2.14.2006

IDA E VOLTA A BRASÍLIA

Ele acordou de madrugada, tomou banho, vestiu-se no escuro e partiu para o aeroporto, não sem antes dar um beijo desajeitado no rosto dela, que, dormindo, respondeu algo parecido com Vai com Deus. Dirigiu na cidade ainda no escuro, naqueles momentos em que vícios e virtudes, assassinatos e paixões, sonhos e pesadelos, espancamentos e apedrejamentos não podem ser vistos; quando só se expõem umas poucas freadas bruscas, algumas colisões mortais, um cachorro vagabundo, um corredor insone, um mendigo. Encarou a fila do check-in, esperou pacientemente a emissão do cartão de embarque, tranqüilizou-se ao saber que não ficaria em um assento de meio, desajeitado, espremido, incomodado. Tomou café com pão de queijo, foi para a sala de embarque, embarcou.
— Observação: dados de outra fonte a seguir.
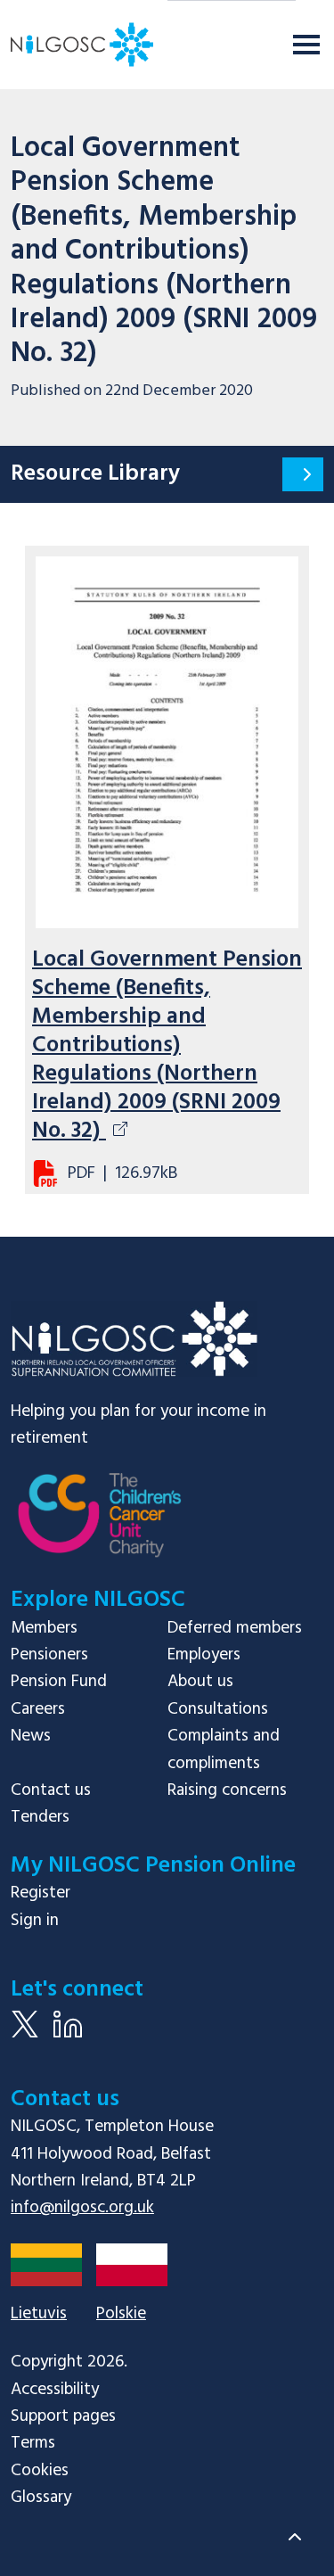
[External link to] (100, 1526)
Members (44, 1628)
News (31, 1736)
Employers (203, 1655)
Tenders (40, 1817)
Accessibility (55, 2389)
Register (40, 1893)
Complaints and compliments (223, 1749)
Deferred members (234, 1628)
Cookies (40, 2470)
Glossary (41, 2497)
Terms (33, 2443)
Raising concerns (227, 1790)
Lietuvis (39, 2313)
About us (200, 1681)
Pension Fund (59, 1681)
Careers (38, 1709)
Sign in (35, 1920)
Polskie (121, 2313)
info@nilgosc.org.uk (82, 2207)
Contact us (51, 1790)
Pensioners (49, 1655)
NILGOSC (134, 1339)
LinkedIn (67, 2037)
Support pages (63, 2416)
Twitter (25, 2037)
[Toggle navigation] (306, 44)
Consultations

No avião ouviu os discursos de praxe, dormitou um pouco, acordou com o próprio ligeiro ronco. O comandante disse qualquer coisa como “nosso estimado de pouso”, referindo-se ao horário previsto para pousar em Brasília. No chamado “procedimento de descida” – viajante contumaz, freqüente, no mínimo semanal –, resolveu prestar atenção ao que a aeromoça dizia: “Afivele o cinto de segurança, retornando o encosto da poltrona para a posição original e mantendo a mesinha da poltrona da frente travada.”. E se alguém, algum dia, realmente tentar fazer as três coisas ao mesmo tempo?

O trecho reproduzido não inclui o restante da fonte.